# [INSTRUCTIONS FOR THE TASK]
Return every line of the rows from the line with "You are a GUI" up to and including the last row, word for word, and leave the pictures out of your answer.

# [PROVIDED ENTRIES]

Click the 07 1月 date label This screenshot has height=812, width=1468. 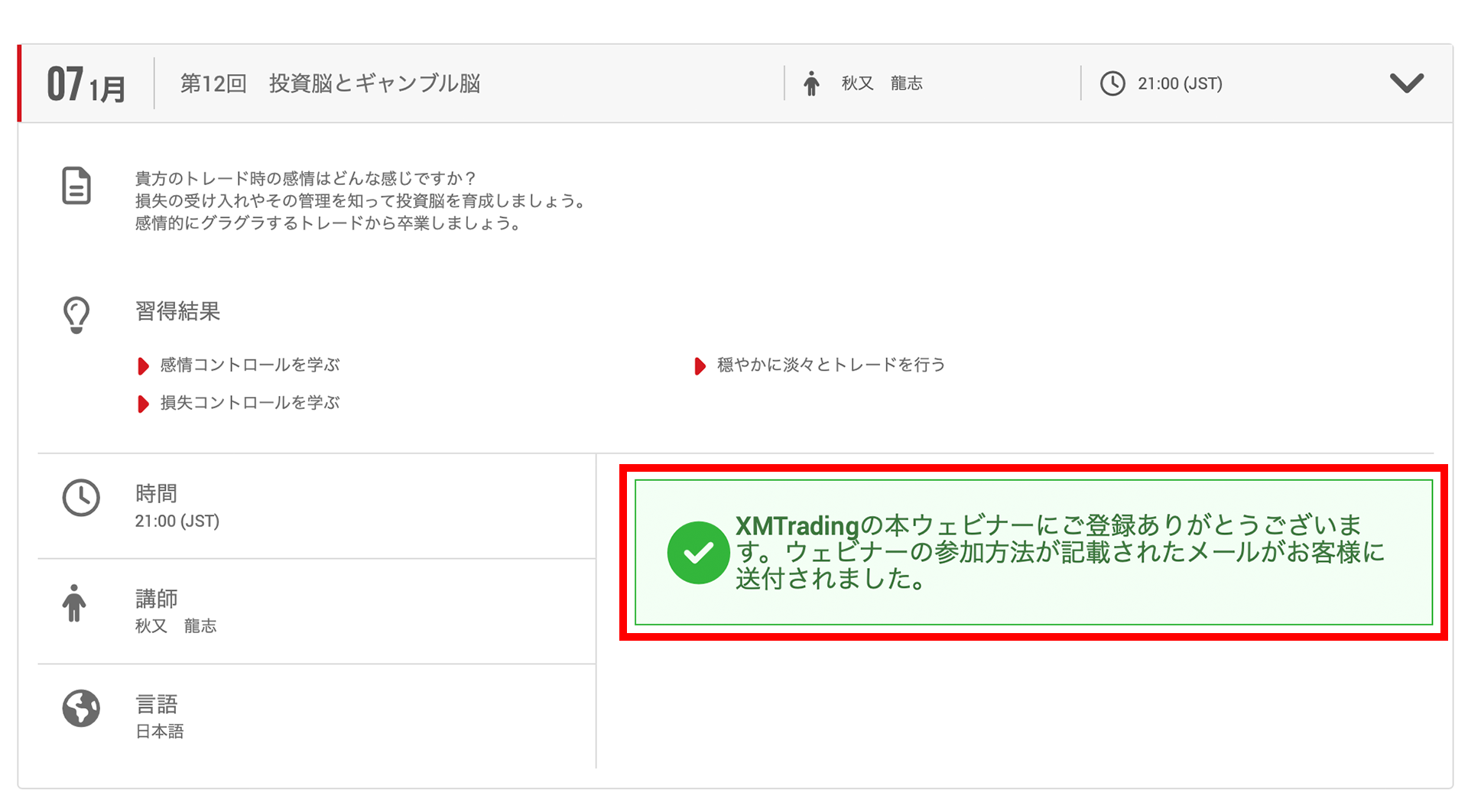click(x=86, y=84)
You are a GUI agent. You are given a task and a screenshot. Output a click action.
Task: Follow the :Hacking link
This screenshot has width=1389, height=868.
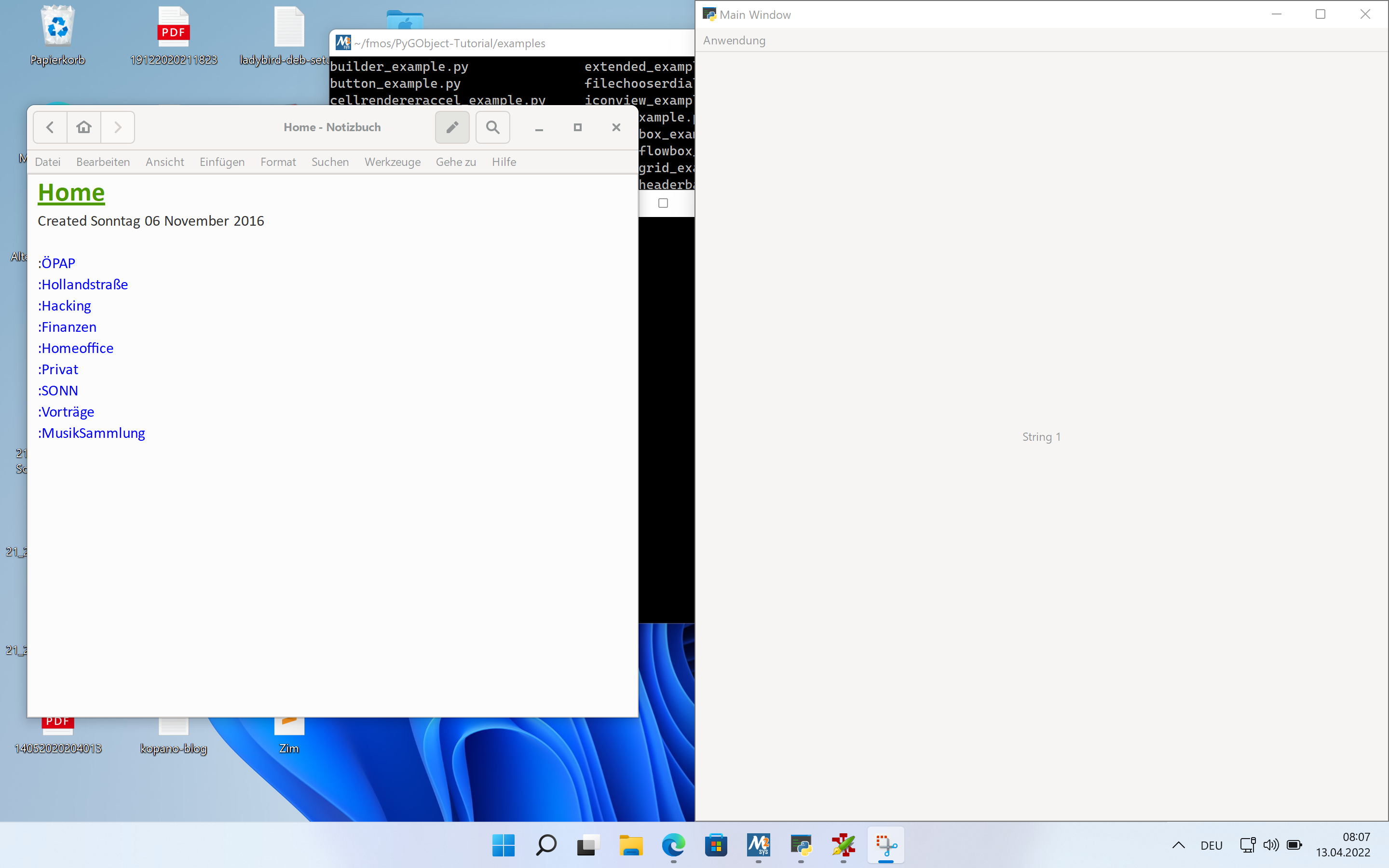point(64,305)
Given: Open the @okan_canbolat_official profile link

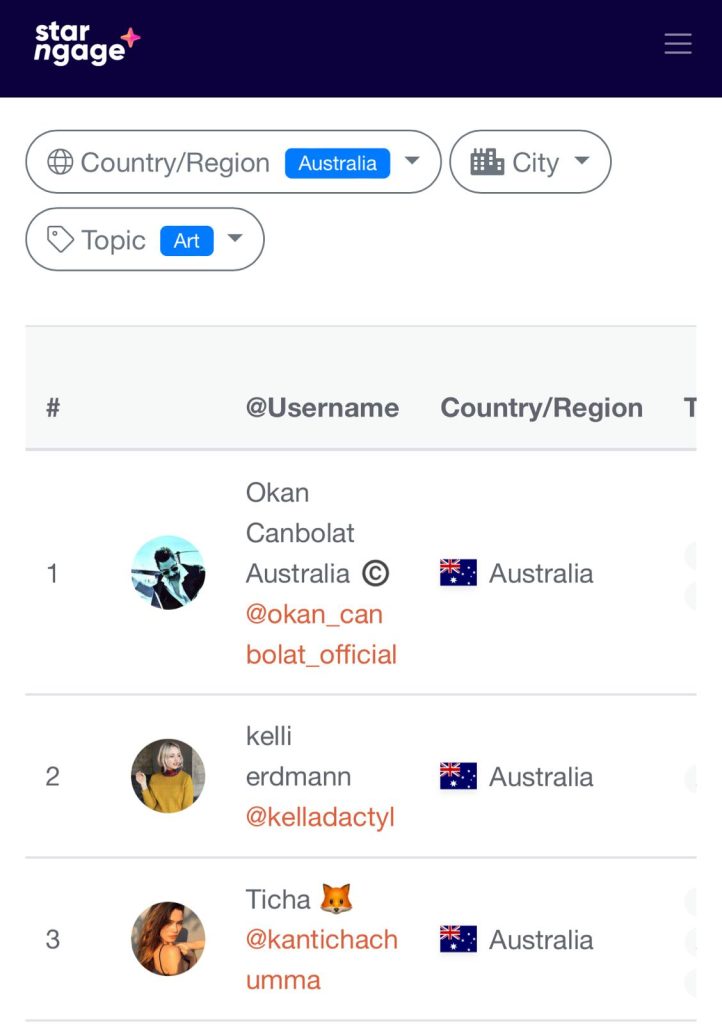Looking at the screenshot, I should (321, 634).
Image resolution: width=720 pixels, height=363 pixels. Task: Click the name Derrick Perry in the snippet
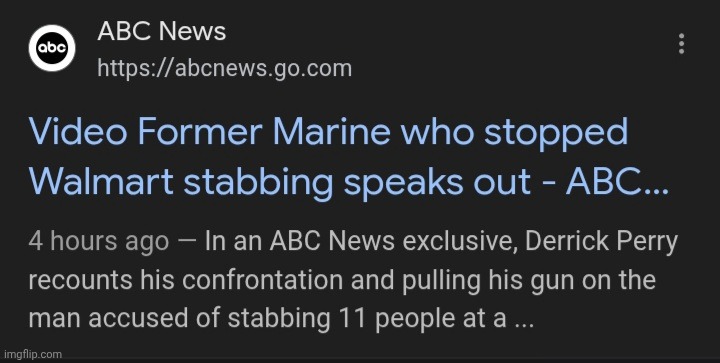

# [CORRECT ANSWER]
You are a GUI agent. You are given a task and a screenshot. Output a click action.
Task: Follow the :Hacking link
This screenshot has width=1389, height=868.
point(64,305)
Given: Open the @okan_canbolat_official profile link

Looking at the screenshot, I should (321, 634).
Image resolution: width=720 pixels, height=363 pixels. Task: Click the name Derrick Perry in the snippet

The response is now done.